A publication of the Archaeological Institute of America
(Courtesy Mark Hauser)
You probably know the eastern Caribbean is a great place for scuba diving, but it also has a number of historical sites worth visiting. If you're ever in the Lesser Antilles, Northwestern University archaeologist Mark Hauser suggests you see the ruins of Bois Cotlette, a seldom-visited plantation site on the small island of Dominica, between Guadeloupe and Martinique.
The Site: A coffee estate that also processed sugar and cocoa during its almost 300-year history, Bois Cotlette dates to the early days of French settlement, perhaps the 1750s. After the British colonized the island in 1763, the French owners continued to live on the estate. Today, it includes the ruins of a windmill, the owner's house, and stables, as well as a reconstructed coffee-pulping mill. Excavations have yielded ceramics from Martinique and even southeastern France that suggest slaves participated in an informal economy that extended beyond the island.
Getting There: Bois Cotlette is in Dominica's Soufriere Valley, a 45-minute drive from Roseau, the island's capital. To get there, you will need to hire a taxi or rent a 4x4 (the last leg of the journey is up a rocky road). Once you find the plantation, you are free to wander the grounds. There is no admission fee and Michael Didier, the current owner, will be happy to give you an informal tour.

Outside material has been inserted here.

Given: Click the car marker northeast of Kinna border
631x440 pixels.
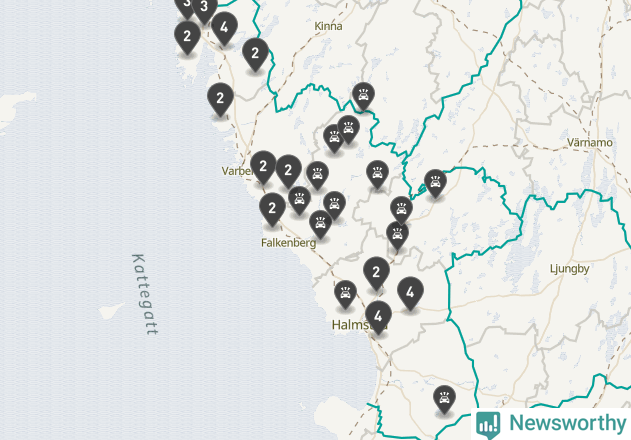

While on Dominica: Stop by the Dominica Museum on the Roseau waterfront. Housed on the second floor of an 18th-century building that was once a post office, the museum features pre-Columbian pottery and shell tools, as well as historical exhibits that will give you a context for understanding Bois Cotlette. Lennox Honychurch, a cultural anthropologist and curator of the museum, can tell you stories about the island's history (his website is www.lennoxhonychurch.com).